Мне казалось вероятным, что раз уж я справлялся проворным высоким верховым тарларионом, то уж с его более послушными, медлительными собратьями и подавно справлюсь.
— Они лучше реагируют, если бить в районе головы и шеи, — подсказал он.
Я кивнул. Это практически не отличалось от высокого тарлариона. Ими обычно управляют с помощью голосовых команд и ударов древком копья. Нервная система тарлариона, кстати, кажется довольно инертной, по крайней мере, по сравнению с млекопитающими. Это животное кажется почти непроницаемым для боли. У большинства крупных разновидностей имеется два мозга, или лучше будет сказать мозг и меньший подобный мозгу орган. Основной мозг, как и у всех животных — в голове, а другой мозг, или подобный ему орган, расположен около основания спинного хребта.
Я посмотрел вниз на Фэйку, с верёвкой на шее, идущую рядом с фургоном.
— Тарларион, — сказал я, поясняя ей замечание возницы, — выказывает крайне слабую восприимчивость к боли.
— Да, Господин, — ответила она.
— В этом, они очень напоминают рабынь, — усмехнулся я.
— О нет, Господин! — воскликнула моя рабыня. — Нет!
— Нет? — переспросил я.
— Нет, — повторила она, испуганно и искренне глядя на меня, — мы ужасно восприимчивы к боли, правда!
— Несомненно, Ты была таковой, будучи свободной женщиной, — заметил я, — но теперь Ты — рабыня.
— Теперь, я ещё более восприимчива к боли, — сказала она. — Сейчас, когда я почувствовала боль, я знаю на что это похоже. Теперь я знаю, что значит полная уязвимость и беспомощность рабыни, когда с ней может быть сделано всё что угодно! Также, всё моё тело стало в тысячу раз более отзывчивым и чувствительным в тысячу раз более выразительным и живым, после того как я была заперта в ошейнике. Уверяю Вас, Господин, я в тысячу раз более восприимчива к боли теперь, чем когда-либо прежде!

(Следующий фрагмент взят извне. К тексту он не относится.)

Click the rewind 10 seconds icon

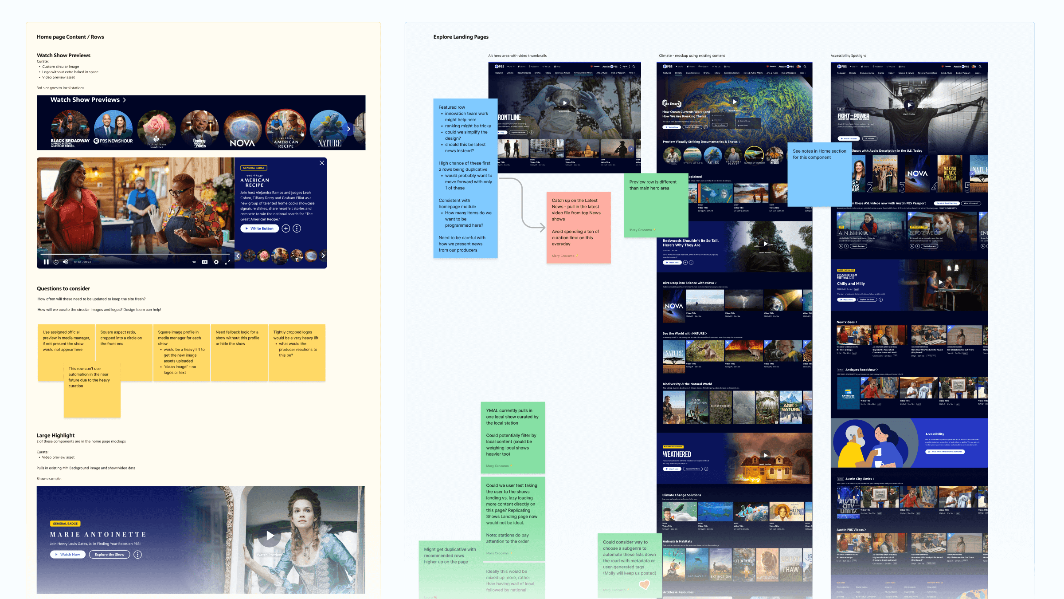click(56, 262)
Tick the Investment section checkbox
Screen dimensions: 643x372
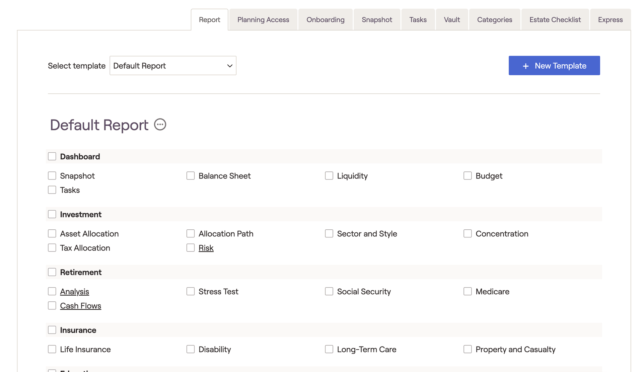(52, 214)
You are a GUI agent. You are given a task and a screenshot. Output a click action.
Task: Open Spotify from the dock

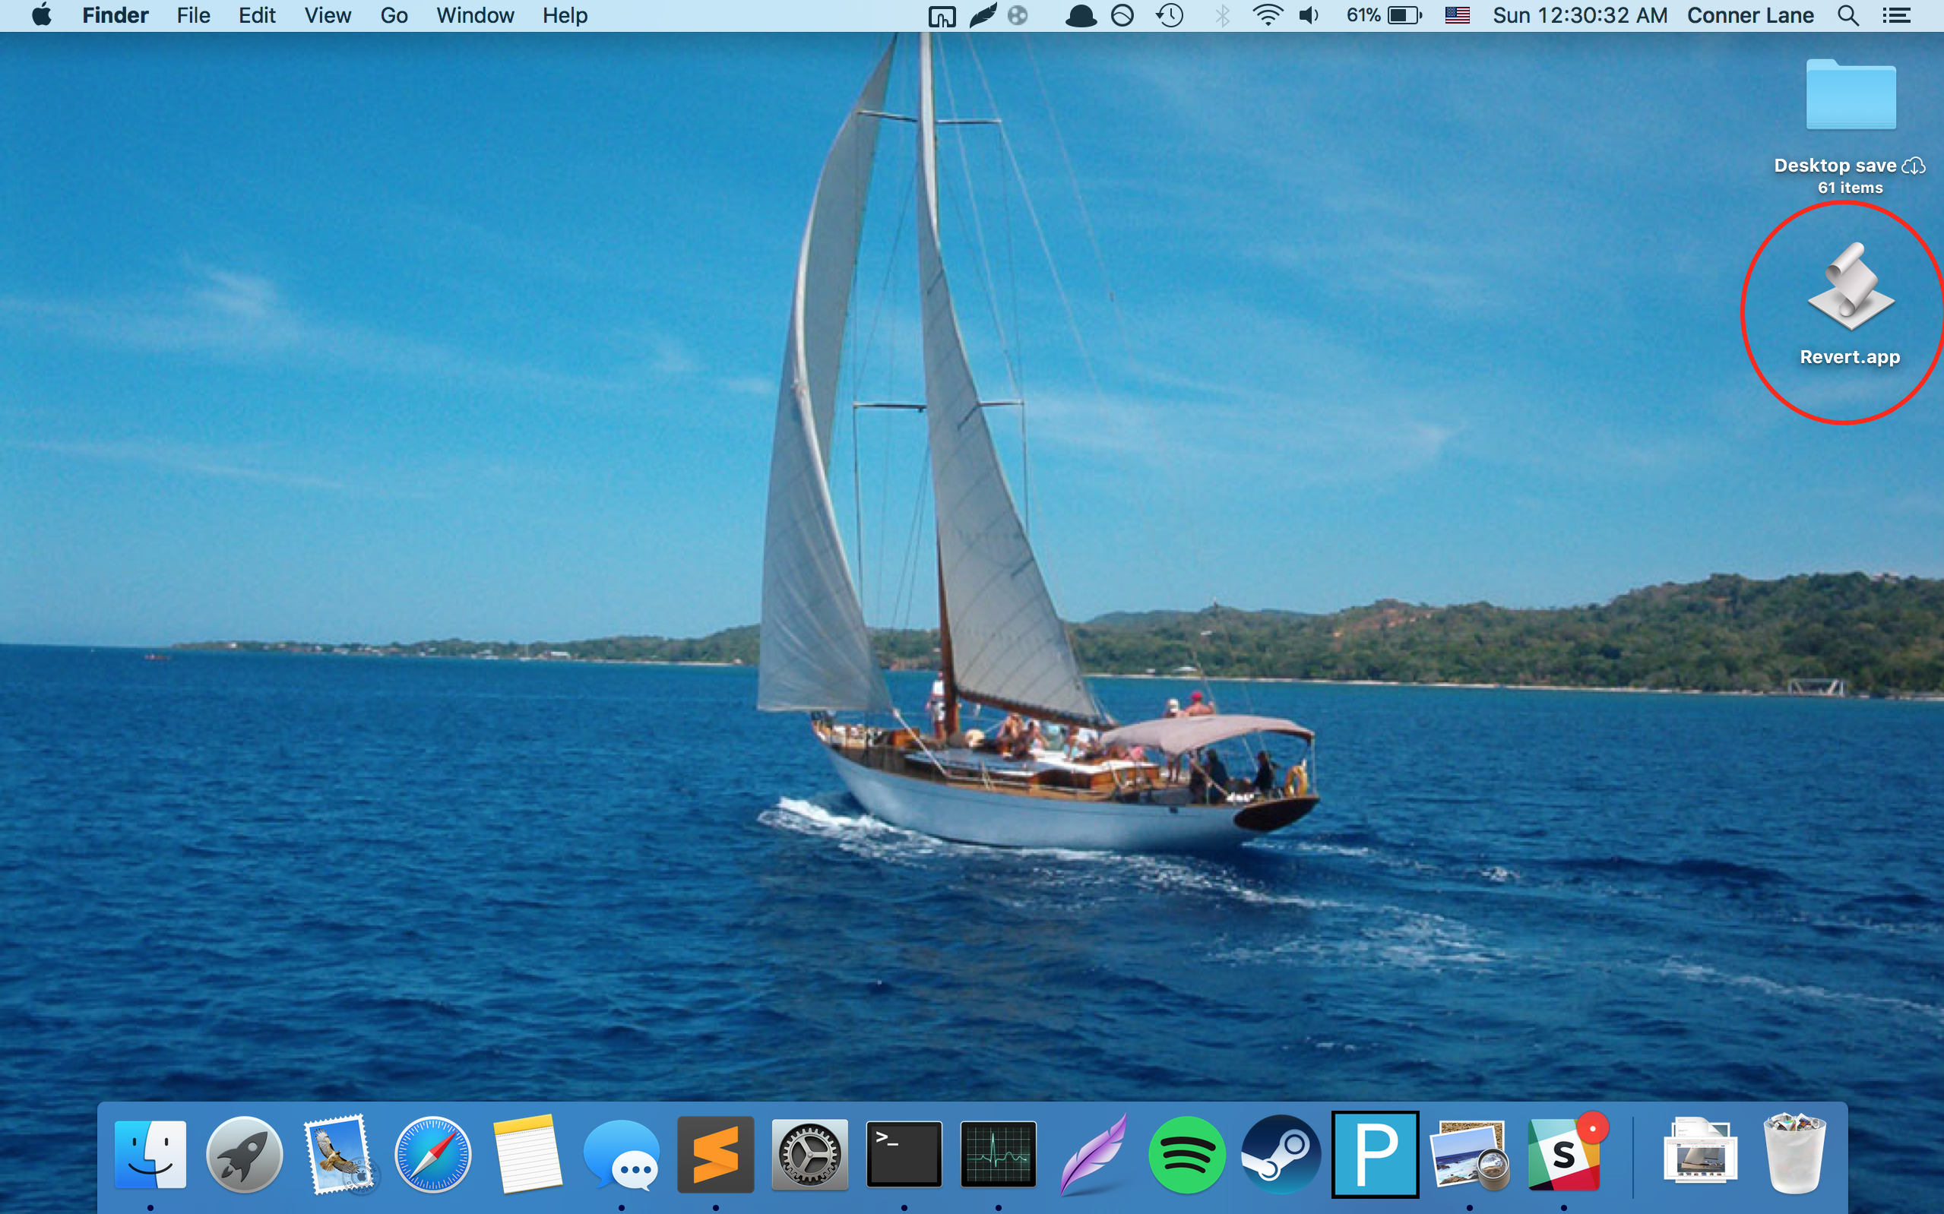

Я улыбнулся. Такие преобразования были обычны для рабыни. Так же, как и их чувствительность к удовольствиям и ощущениям, сексуальным и любым другим, физическим и психологическим, сознательным и подсознательным, увеличивается и усиливается, с момента порабощения, пропорционально их чувствительности к боли. Те же самые изменения, которые так значительно увеличили их способности в определенных направлениях, увеличили их также и в других, и бросили этих ставших совершенно беспомощными женщин в полную власть их хозяев.